By the spring of 1952, Stravinsky had reached the end of a compositional road he had travelled since Pulcinella in 1920. His brilliant Mozartian opera The Rake's Progress had been premiered the previous year to general acclaim. But, for Stravinsky, it marked not only a culmination of his musical neoclassicism, but a decisive turning-point as well. He had become aware of the low value placed on his music by outspoken members of the younger generation of avant-garde composers and had begun, for the first time, to acquaint himself with the music of Schoenberg and Webern, to whom younger composers were unfavourably comparing him. In the aftermath of those twin shocks, he turned in a new compositional direction.

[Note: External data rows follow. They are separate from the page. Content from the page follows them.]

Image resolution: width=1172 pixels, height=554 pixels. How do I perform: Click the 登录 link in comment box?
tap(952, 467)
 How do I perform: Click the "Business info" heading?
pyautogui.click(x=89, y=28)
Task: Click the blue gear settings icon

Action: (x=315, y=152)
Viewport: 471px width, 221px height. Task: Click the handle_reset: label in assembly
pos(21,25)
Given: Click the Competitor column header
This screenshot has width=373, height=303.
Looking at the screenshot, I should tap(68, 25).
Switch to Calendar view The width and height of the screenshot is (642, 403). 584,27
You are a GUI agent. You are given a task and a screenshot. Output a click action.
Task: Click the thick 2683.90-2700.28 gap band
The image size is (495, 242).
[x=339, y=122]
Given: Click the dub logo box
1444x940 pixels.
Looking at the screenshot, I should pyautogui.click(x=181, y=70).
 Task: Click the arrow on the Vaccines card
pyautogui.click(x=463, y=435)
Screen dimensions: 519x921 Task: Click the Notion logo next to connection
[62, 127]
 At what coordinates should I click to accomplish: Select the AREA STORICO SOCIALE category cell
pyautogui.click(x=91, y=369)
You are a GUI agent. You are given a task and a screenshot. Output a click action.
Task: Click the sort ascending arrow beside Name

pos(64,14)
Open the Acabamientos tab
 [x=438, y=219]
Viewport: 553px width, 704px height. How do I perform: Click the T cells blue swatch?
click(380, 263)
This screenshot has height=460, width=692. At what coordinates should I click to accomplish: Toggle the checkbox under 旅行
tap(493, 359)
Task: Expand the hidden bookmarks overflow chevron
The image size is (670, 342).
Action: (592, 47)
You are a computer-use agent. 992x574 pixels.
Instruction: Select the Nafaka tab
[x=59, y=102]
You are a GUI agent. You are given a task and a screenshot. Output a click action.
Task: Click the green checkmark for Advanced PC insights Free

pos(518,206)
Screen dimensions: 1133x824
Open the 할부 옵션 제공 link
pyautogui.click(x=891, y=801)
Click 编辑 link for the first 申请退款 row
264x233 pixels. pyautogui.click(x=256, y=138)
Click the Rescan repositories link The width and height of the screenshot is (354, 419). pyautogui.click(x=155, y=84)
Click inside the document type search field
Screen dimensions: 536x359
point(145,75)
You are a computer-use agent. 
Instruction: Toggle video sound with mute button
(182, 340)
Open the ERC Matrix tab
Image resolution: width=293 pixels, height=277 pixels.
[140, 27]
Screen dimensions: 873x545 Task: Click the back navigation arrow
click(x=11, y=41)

Robert Craft, Stravinsky's amanuensis throughout his later years, describes the growing sense of strain, the crisis and its immediate consequences:

The Rake's Progress was received by most critics as the work of a master but also a throwback, the last flowering of a genre. After the premiere, conducting concerts in Italy and Germany, Stravinsky found that he and Schoenberg were everywhere categorized as the reactionary and the progressive. What was worse, Stravinsky was acutely aware that the new generation was not interested in the Rake. While in Cologne, he heard tapes of Schoenberg's Violin Concerto … and of ‘The Golden Calf’ (from Moses und Aron); he listened attentively to both, but without any visible reaction In contrast, a few days later, in Baden-Baden, when a recording of Webern’s orchestra Variations was played for him, he asked to hear it three times in succession and showed more enthusiasm than I had ever seen from him about any contemporary music …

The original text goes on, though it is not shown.